GIVEN INFORMATION:
◇ ◇ ◇ ◇ ◇ ◇ ◇

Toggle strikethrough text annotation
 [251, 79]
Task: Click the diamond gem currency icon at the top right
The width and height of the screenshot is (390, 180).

◇ ◇ ◇ ◇ ◇ ◇ ◇

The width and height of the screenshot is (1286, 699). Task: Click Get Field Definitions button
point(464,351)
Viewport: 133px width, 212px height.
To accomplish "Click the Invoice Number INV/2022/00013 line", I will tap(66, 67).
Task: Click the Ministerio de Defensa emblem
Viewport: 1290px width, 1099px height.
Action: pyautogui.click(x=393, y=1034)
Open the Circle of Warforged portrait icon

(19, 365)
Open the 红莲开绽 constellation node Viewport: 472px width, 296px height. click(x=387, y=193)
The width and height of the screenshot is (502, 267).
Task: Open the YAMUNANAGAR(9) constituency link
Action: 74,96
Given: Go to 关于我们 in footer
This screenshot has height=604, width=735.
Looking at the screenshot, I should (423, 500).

◇ ◇ ◇ ◇ ◇ ◇ ◇

In the listing above, start at the line with "Toggle strikethrough text annotation", go on through the line with "The width and height of the screenshot is (390, 180).", and copy each of those lines exactly; leave out all the rest.

EXERCISE RESULT:
Toggle strikethrough text annotation
 [251, 79]
Task: Click the diamond gem currency icon at the top right
The width and height of the screenshot is (390, 180).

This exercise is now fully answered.